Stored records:
▼

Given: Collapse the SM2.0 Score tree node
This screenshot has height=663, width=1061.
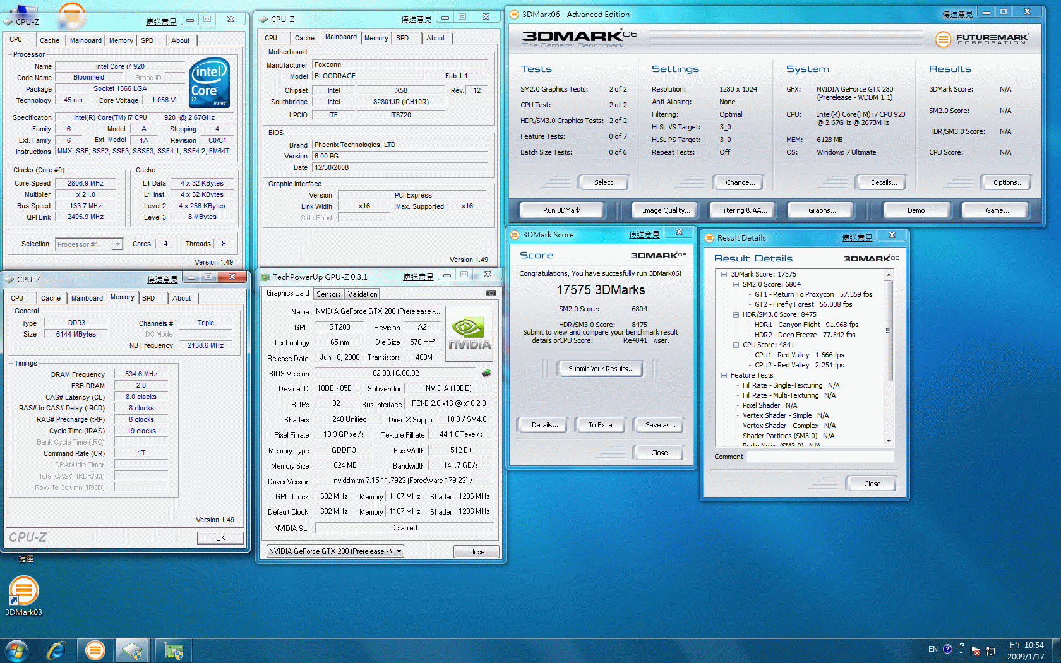Looking at the screenshot, I should click(x=736, y=284).
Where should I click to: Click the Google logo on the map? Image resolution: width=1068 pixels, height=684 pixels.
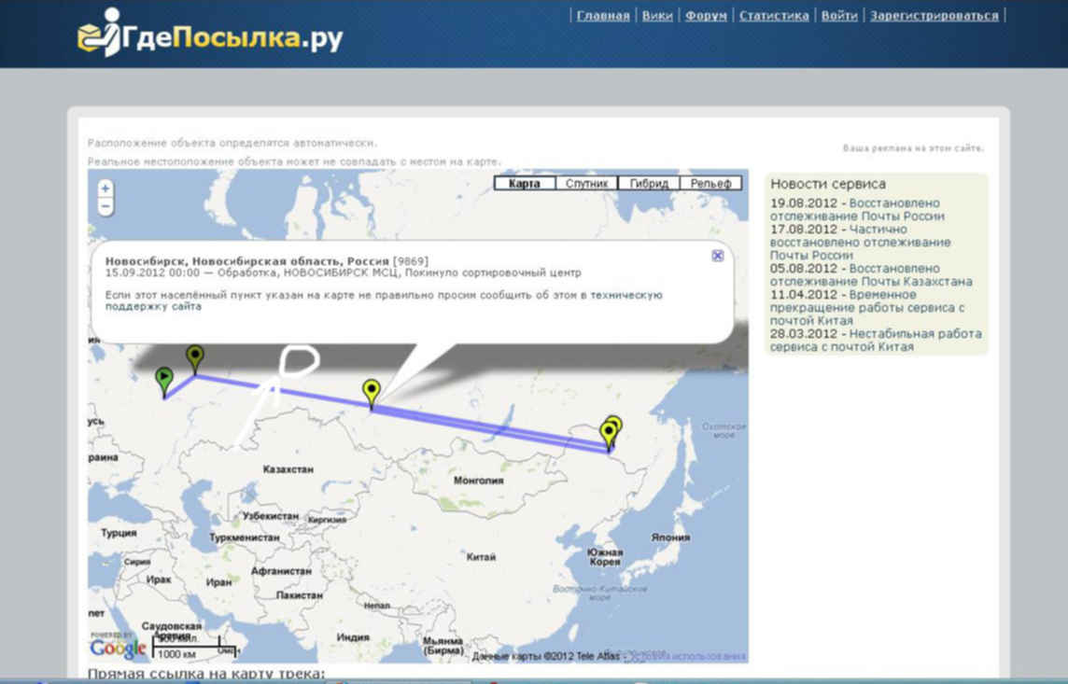(x=119, y=647)

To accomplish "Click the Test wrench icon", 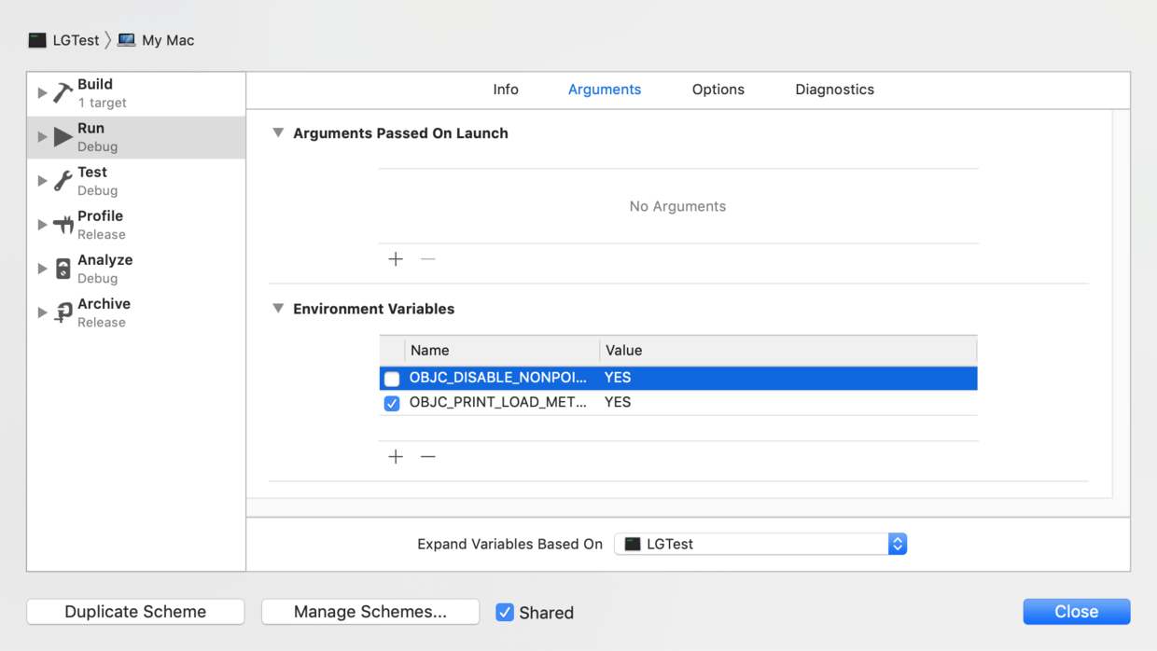I will click(x=63, y=181).
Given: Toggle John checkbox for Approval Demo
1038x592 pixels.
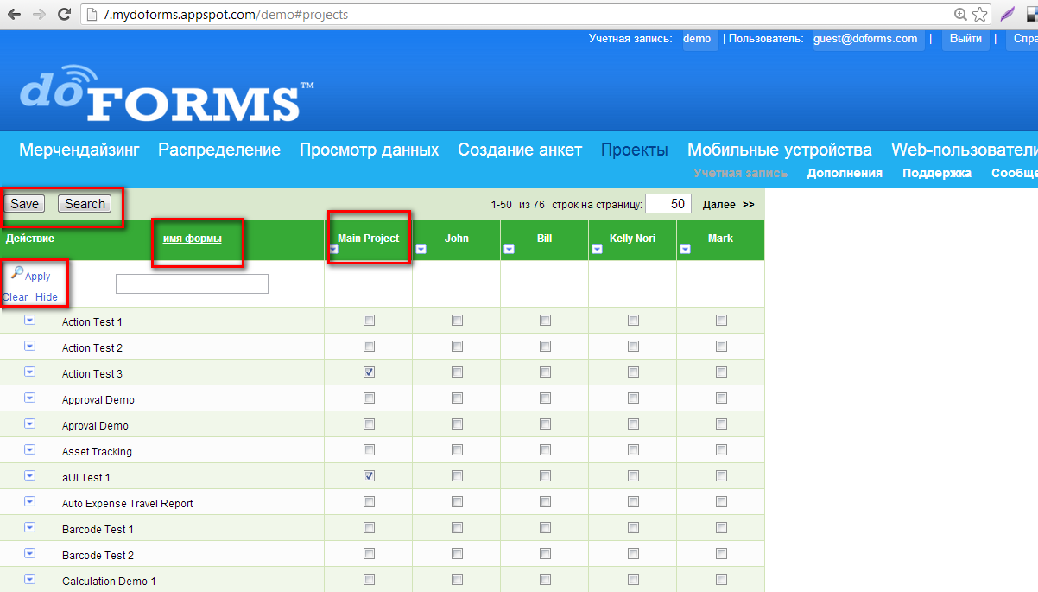Looking at the screenshot, I should [x=457, y=398].
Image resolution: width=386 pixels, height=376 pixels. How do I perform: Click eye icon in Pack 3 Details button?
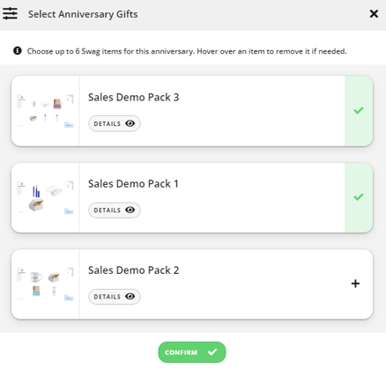(x=130, y=123)
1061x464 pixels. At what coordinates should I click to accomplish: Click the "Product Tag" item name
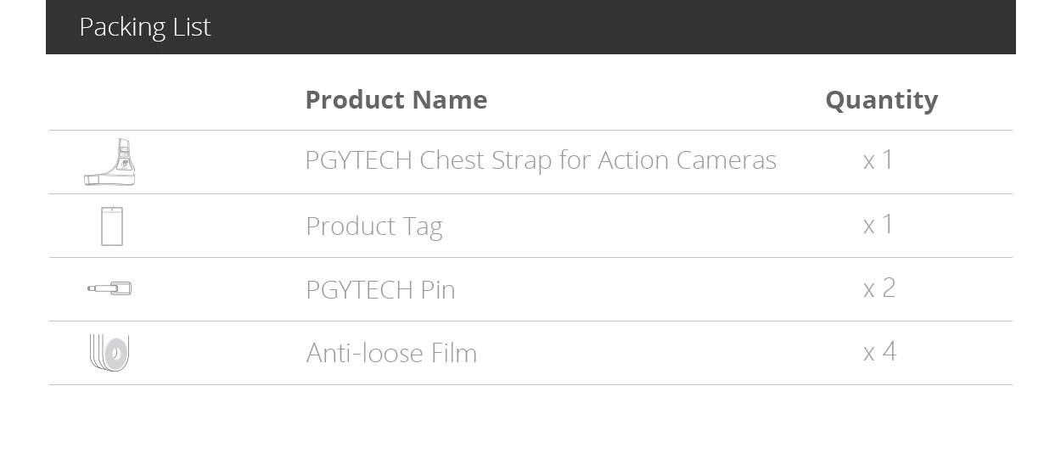373,226
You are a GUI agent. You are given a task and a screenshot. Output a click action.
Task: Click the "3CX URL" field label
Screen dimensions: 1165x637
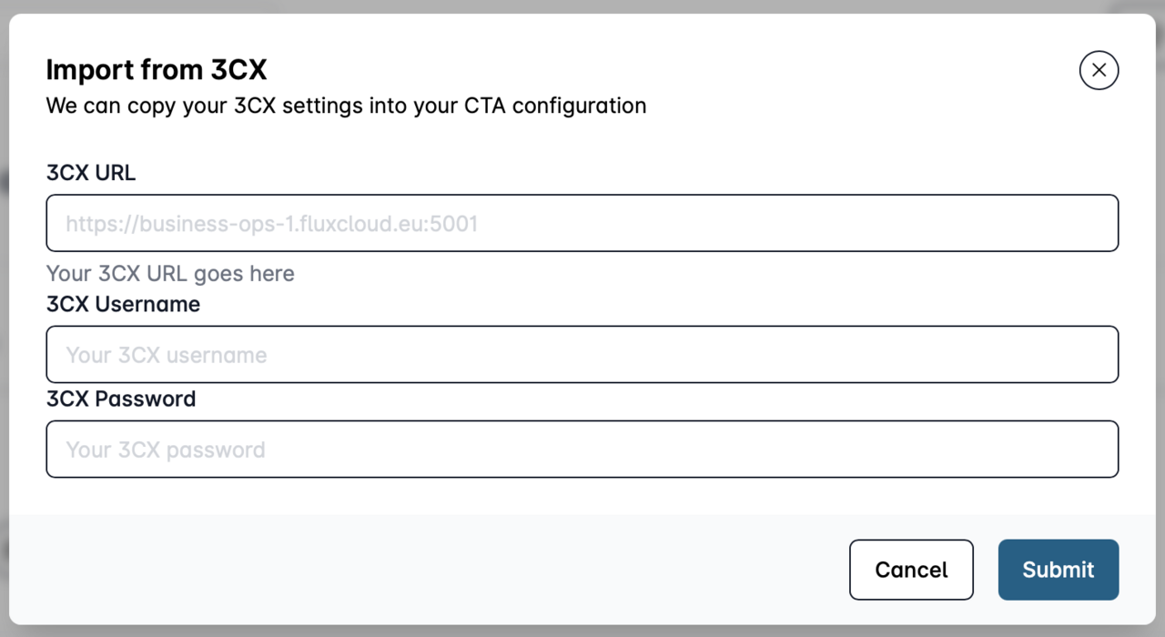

▲

▶ [Task objective]: Because the copy must hold no pictures, return only the lines that run from the line containing "1061x464 pixels. At" to the end of the data above, each exactly as it stands.

▶ [Solution]:
1061x464 pixels. At what coordinates should I click to accomplish: Click the "Product Tag" item name
373,226
You are a GUI agent. You are given a task and a screenshot. Output a click action.
Task: Click the "3CX URL" field label
Screen dimensions: 1165x637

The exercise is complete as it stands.